+++ EXTRACTED RECORDS +++

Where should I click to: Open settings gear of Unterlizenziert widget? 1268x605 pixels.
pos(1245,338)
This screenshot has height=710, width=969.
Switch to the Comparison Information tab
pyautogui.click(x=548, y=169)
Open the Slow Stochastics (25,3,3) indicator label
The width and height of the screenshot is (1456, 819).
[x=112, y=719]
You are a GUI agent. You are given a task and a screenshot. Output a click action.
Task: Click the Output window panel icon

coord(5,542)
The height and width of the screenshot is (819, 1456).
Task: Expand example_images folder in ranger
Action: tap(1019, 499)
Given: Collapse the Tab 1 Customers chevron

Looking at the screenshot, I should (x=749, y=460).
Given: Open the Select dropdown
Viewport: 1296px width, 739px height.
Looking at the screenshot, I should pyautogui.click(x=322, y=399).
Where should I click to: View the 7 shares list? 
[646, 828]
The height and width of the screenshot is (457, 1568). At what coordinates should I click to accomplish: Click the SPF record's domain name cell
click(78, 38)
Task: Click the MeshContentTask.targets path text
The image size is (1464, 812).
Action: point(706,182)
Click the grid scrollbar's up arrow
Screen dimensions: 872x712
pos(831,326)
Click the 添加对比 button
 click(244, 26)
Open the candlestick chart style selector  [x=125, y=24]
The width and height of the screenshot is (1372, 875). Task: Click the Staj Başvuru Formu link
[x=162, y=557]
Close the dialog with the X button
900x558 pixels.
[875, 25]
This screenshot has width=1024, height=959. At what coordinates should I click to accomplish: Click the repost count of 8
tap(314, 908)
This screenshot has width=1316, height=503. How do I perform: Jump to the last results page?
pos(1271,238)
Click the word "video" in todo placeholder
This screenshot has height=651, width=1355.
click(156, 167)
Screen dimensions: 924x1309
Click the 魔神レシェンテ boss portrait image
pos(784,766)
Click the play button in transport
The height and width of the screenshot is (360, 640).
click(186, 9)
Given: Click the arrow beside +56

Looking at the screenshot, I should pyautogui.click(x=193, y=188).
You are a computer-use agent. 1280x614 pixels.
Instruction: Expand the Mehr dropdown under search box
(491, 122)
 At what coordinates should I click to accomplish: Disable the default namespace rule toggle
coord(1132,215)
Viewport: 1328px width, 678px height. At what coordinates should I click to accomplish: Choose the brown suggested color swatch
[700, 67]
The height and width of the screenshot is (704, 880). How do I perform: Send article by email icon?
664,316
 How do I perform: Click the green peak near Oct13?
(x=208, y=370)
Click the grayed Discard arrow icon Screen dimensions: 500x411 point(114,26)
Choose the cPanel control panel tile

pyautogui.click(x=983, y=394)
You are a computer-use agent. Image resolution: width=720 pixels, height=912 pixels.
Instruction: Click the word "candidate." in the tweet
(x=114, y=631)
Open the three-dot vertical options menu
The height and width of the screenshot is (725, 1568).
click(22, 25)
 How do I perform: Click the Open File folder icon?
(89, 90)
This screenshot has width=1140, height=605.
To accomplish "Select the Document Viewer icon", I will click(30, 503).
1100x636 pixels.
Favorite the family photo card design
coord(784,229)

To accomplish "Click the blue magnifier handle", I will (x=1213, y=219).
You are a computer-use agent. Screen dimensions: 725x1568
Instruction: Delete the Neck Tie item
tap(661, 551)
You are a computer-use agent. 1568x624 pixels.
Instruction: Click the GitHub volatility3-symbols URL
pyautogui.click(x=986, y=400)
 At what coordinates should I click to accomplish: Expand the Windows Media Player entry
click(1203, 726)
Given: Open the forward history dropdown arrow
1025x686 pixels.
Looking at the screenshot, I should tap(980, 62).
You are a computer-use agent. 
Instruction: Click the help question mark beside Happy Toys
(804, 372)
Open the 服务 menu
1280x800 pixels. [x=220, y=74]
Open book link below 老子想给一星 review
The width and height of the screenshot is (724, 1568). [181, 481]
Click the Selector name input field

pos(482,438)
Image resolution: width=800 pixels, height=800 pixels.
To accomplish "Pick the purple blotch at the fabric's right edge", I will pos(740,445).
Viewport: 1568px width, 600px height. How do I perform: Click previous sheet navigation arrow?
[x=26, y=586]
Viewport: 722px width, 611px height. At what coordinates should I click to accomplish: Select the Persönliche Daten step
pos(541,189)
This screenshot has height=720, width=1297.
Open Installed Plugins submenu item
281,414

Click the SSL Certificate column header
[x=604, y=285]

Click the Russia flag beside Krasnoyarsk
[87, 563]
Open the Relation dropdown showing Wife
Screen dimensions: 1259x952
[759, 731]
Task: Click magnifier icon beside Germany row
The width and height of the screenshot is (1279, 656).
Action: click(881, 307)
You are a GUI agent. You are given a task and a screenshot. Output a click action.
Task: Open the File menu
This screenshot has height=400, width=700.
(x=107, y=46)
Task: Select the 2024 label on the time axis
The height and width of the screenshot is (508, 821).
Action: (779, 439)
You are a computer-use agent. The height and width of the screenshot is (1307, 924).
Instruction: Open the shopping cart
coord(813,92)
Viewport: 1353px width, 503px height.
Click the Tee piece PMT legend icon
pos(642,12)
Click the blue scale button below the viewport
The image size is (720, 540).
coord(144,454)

+++

Rewrite the records above with each "dropdown" changed to "drop-down menu", leaving every other part as it is.

Where should I click to: Open settings gear of Unterlizenziert widget? 1268x605 pixels.
pos(1245,338)
This screenshot has height=710, width=969.
Switch to the Comparison Information tab
pyautogui.click(x=548, y=169)
Open the Slow Stochastics (25,3,3) indicator label
The width and height of the screenshot is (1456, 819).
[x=112, y=719]
You are a GUI agent. You are given a task and a screenshot. Output a click action.
Task: Click the Output window panel icon

coord(5,542)
The height and width of the screenshot is (819, 1456).
Task: Expand example_images folder in ranger
Action: tap(1019, 499)
Given: Collapse the Tab 1 Customers chevron

Looking at the screenshot, I should (x=749, y=460).
Given: Open the Select drop-down menu
Viewport: 1296px width, 739px height.
Looking at the screenshot, I should pyautogui.click(x=322, y=399).
Where should I click to: View the 7 shares list? 
[646, 828]
The height and width of the screenshot is (457, 1568). At what coordinates should I click to accomplish: Click the SPF record's domain name cell
click(78, 38)
Task: Click the MeshContentTask.targets path text
The image size is (1464, 812).
Action: point(706,182)
Click the grid scrollbar's up arrow
Screen dimensions: 872x712
pos(831,326)
Click the 添加对比 button
 click(244, 26)
Open the candlestick chart style selector  [x=125, y=24]
The width and height of the screenshot is (1372, 875). Task: Click the Staj Başvuru Formu link
[x=162, y=557]
Close the dialog with the X button
900x558 pixels.
[875, 25]
This screenshot has width=1024, height=959. At what coordinates should I click to accomplish: Click the repost count of 8
tap(314, 908)
This screenshot has width=1316, height=503. How do I perform: Jump to the last results page?
pos(1271,238)
Click the word "video" in todo placeholder
This screenshot has height=651, width=1355.
click(156, 167)
Screen dimensions: 924x1309
Click the 魔神レシェンテ boss portrait image
pos(784,766)
Click the play button in transport
The height and width of the screenshot is (360, 640).
click(186, 9)
Given: Click the arrow beside +56

Looking at the screenshot, I should pyautogui.click(x=193, y=188).
You are a computer-use agent. 1280x614 pixels.
Instruction: Expand the Mehr drop-down menu under search box
(491, 122)
 At what coordinates should I click to accomplish: Disable the default namespace rule toggle
coord(1132,215)
Viewport: 1328px width, 678px height. At what coordinates should I click to accomplish: Choose the brown suggested color swatch
[700, 67]
The height and width of the screenshot is (704, 880). How do I perform: Send article by email icon?
664,316
 How do I perform: Click the green peak near Oct13?
(x=208, y=370)
Click the grayed Discard arrow icon Screen dimensions: 500x411 point(114,26)
Choose the cPanel control panel tile

pyautogui.click(x=983, y=394)
You are a computer-use agent. Image resolution: width=720 pixels, height=912 pixels.
Instruction: Click the word "candidate." in the tweet
(x=114, y=631)
Open the three-dot vertical options menu
The height and width of the screenshot is (725, 1568).
click(22, 25)
 How do I perform: Click the Open File folder icon?
(89, 90)
This screenshot has width=1140, height=605.
To accomplish "Select the Document Viewer icon", I will click(30, 503).
1100x636 pixels.
Favorite the family photo card design
coord(784,229)

To accomplish "Click the blue magnifier handle", I will (x=1213, y=219).
You are a computer-use agent. Screen dimensions: 725x1568
Instruction: Delete the Neck Tie item
tap(661, 551)
You are a computer-use agent. 1568x624 pixels.
Instruction: Click the GitHub volatility3-symbols URL
pyautogui.click(x=986, y=400)
 At what coordinates should I click to accomplish: Expand the Windows Media Player entry
click(1203, 726)
Given: Open the forward history drop-down menu arrow
1025x686 pixels.
Looking at the screenshot, I should tap(980, 62).
You are a computer-use agent. 
Instruction: Click the help question mark beside Happy Toys
(804, 372)
Open the 服务 menu
1280x800 pixels. [x=220, y=74]
Open book link below 老子想给一星 review
The width and height of the screenshot is (724, 1568). [181, 481]
Click the Selector name input field

pos(482,438)
Image resolution: width=800 pixels, height=800 pixels.
To accomplish "Pick the purple blotch at the fabric's right edge", I will pos(740,445).
Viewport: 1568px width, 600px height. How do I perform: Click previous sheet navigation arrow?
[x=26, y=586]
Viewport: 722px width, 611px height. At what coordinates should I click to accomplish: Select the Persönliche Daten step
pos(541,189)
This screenshot has height=720, width=1297.
Open Installed Plugins submenu item
281,414

Click the SSL Certificate column header
[x=604, y=285]

Click the Russia flag beside Krasnoyarsk
[87, 563]
Open the Relation drop-down menu showing Wife
Screen dimensions: 1259x952
[759, 731]
Task: Click magnifier icon beside Germany row
The width and height of the screenshot is (1279, 656).
Action: click(881, 307)
You are a GUI agent. You are given a task and a screenshot. Output a click action.
Task: Open the File menu
This screenshot has height=400, width=700.
(x=107, y=46)
Task: Select the 2024 label on the time axis
The height and width of the screenshot is (508, 821).
Action: (779, 439)
You are a computer-use agent. The height and width of the screenshot is (1307, 924).
Instruction: Open the shopping cart
coord(813,92)
Viewport: 1353px width, 503px height.
Click the Tee piece PMT legend icon
pos(642,12)
Click the blue scale button below the viewport
The image size is (720, 540).
coord(144,454)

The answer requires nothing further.